Senior Associate, Commercial Practice
The current difficult macroeconomic situation in Russia and the stressful Russian exchange market have affected those due to make payments under currency transactions.
The adverse consequences have affected the economic interests of payers under contracts both between foreign suppliers and Russian buyers and between Russian importers and Russian suppliers (as long as the goods and services under such contracts are valued in foreign currency). This is a result of the fall of the Russian Rouble against foreign currencies.
President Vladimir Putin predicted that it might take a couple of years for the Russian Rouble exchange rate to stabilise. Until then, companies doing business in Russia might want to put extra efforts into mitigating their currency risks deriving from contracts where the price is set in foreign currency.
Russian law allows monetary obligations to be denominated in foreign currencies. Payment is generally made in Russian Roubles, unless it is an import/export contract, etc. The amount subject to payment in Roubles should be determined according to the official exchange rate of the relevant currency on the day of payment (unless the contract provides otherwise). This is stipulated by Article 317 of the Russian Civil Code.
The legislation thus law allows the parties to determine methods for converting their monetary obligations denominated in foreign currency into an equivalent in Russian Roubles. If the parties fail to do so in their contract, the payer may find itself in an unfavourable financial position.
Are huge exchange rate rises grounds for terminating a contract?
Associate, Commercial Practice
If you want to discharge a contract in which the price is denominated in foreign currency, bear the following in mind.
The Russian legislation generally allows a contract to be terminated or its terms and conditions amended in court, should the circumstances in which the contract was made have changed materially (Article 451 of the Russian Civil Code). During the economic downturn, when the Russian economy found itself in difficulties, parties attempted to enforce the above doctrine in order to terminate contracts in which the price was calculated in foreign currency.
Yet these claims were generally left unsatisfied.
While the Civil Code does permit termination or amendment of a contract in court if the circumstances change materially, a relevant claim may only be satisfied provided the following conditions exist simultaneously:
• when the parties concluded the contract, they did not anticipate such a change of circumstances;
• the change of circumstances was caused by factors that a reasonable party to a contract could not overcome, even acting with due diligence;
• further performance of the contract without its terms and conditions being amended would substantially breach the balance of the parties' economic interests;
• neither business practice nor the essence of the contract entail the risk of change of circumstances being borne by the interested party.

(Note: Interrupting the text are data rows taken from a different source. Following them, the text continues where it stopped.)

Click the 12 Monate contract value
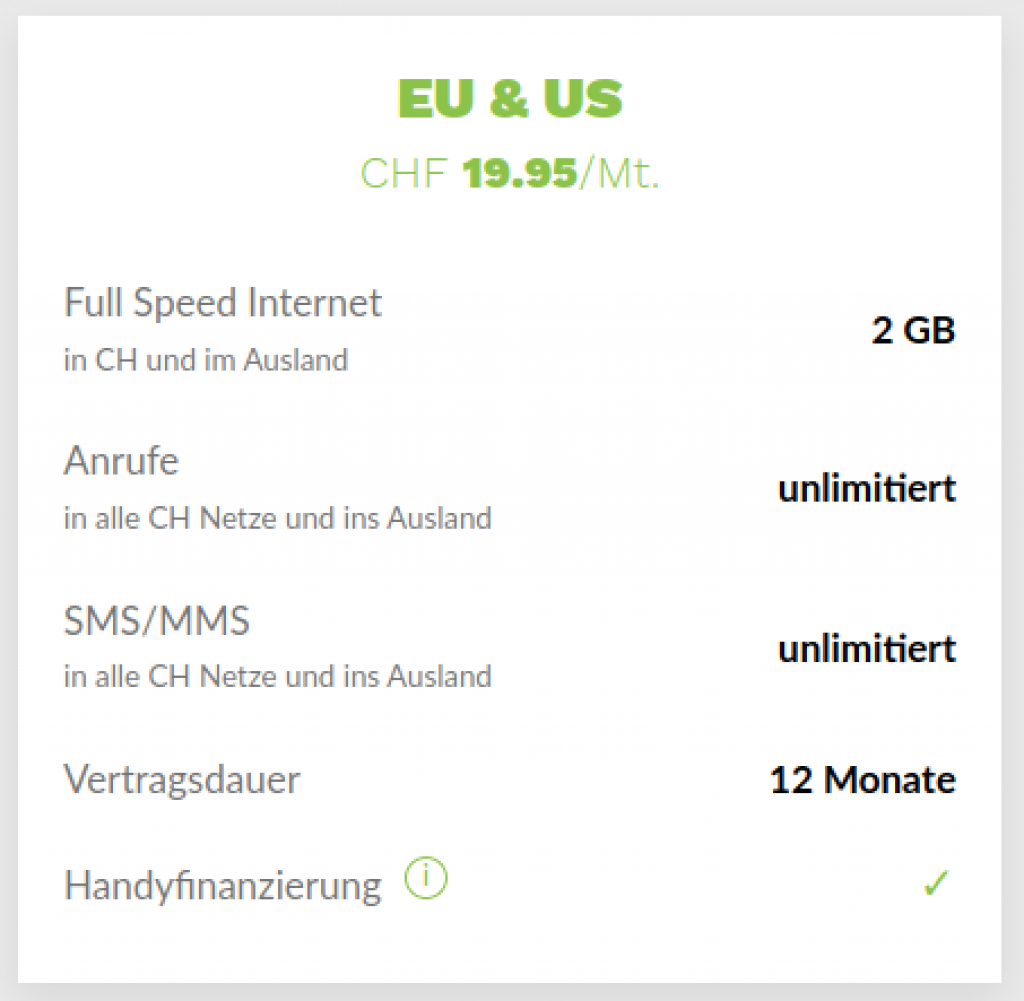Screen dimensions: 1024x1001 pos(862,780)
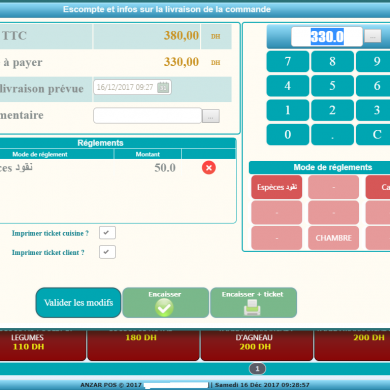Select Espèces payment mode

coord(277,187)
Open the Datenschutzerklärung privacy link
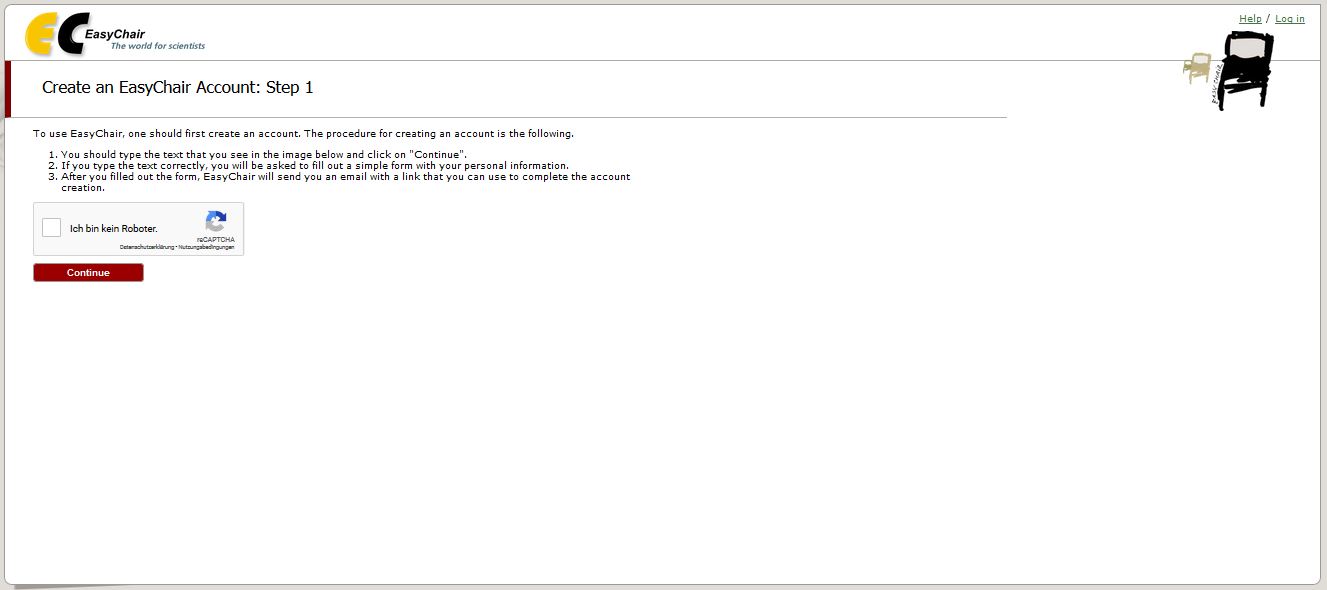The height and width of the screenshot is (590, 1327). click(x=146, y=247)
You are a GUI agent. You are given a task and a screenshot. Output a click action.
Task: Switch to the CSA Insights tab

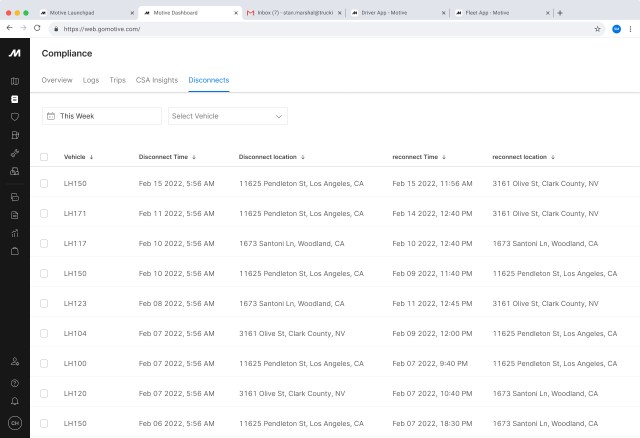point(156,79)
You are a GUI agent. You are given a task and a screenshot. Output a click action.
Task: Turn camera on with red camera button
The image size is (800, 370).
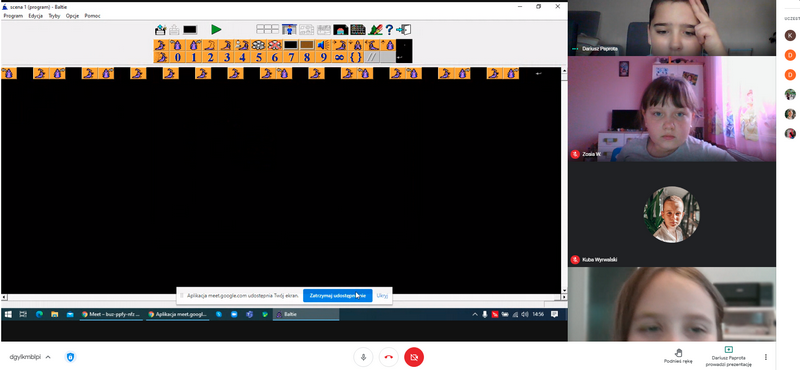414,357
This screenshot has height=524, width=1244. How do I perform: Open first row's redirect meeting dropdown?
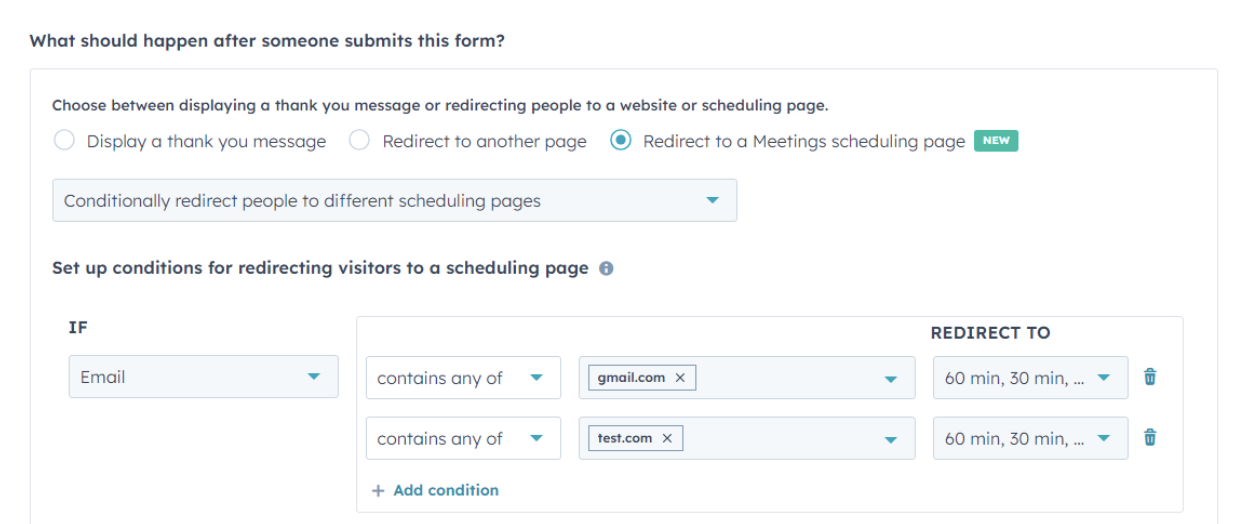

Russian courts do not consider an exchange rate increase as grounds for terminating a contract under the above material change of circumstances doctrine.
First, the courts rule that companies are able to foresee that the Russian Rouble might fluctuate against other currencies. Furthermore, exchange rate fluctuation is a business risk to be borne by companies.
The payer under a currency contract is thus unlikely to get it terminated in court owing to an economy slowdown and corresponding Russian Rouble exchange rate drop.
The advisable way to terminate a contract is to sign a mutual termination agreement. Since this implies that both parties are willing to cancel the contract, in reality the supplier of goods/works/services may claim compensation for early termination of a contract to cover its losses. This is not always an easy option, since compensation sums might be subject to protracted commercial negotiations. Even so, this is the safest way from the legal perspective, since it is expressly provided for in Article 409 of the Russian Civil Code and is supported by Russian courts.
How to mitigate the risk when concluding new currency agreements.
The most effective way is to set a currency rate to be applicable to payments between the parties. This could be in the form of a fixed exchange rate set in the contract.
Another way is to agree a currency corridor, e.g., with the parties agreeing the minimum and maximum fluctuation allowed from the official exchange rate of the Russian Central Bank on the payment date.
The above options are subject to negotiation. The payer is always interested in minimising potential price fluctuations, while the supplier wants to receive a certain and expected amount in foreign currency. In this case, there of plenty of room for dispute over the currency corridor limits.
Consequently, as an alternative, the parties may agree that the payer is entitled to cancel the contract if the exchange rate changes by a specific percentage set in the contract.
The courts might find this reasonable, since the payer would otherwise lose its economic interest in the deal. Russian higher courts adhere to the concept of balance of interests of the parties to a contract. Should such a balance of interests be breached, enforcing the above provision might become a sound reason for the payer to cancel the contract.
In general, in order to ensure the balance of interests of both the payer and the supplier under the currency contract, a mutually beneficial approach must be developed to determining not only the price of the goods and services, but also the way sums to be transferred are to be calculated in Russian Roubles on the day of payment.
In order to minimise the currency risks, correct drafting of payment provisions is a hot topic, since it ensures the balance of interest of the parties and allows them to continue doing business on mutually beneficial terms and conditions, despite the adverse effects of the current macro-economic situation in Russian.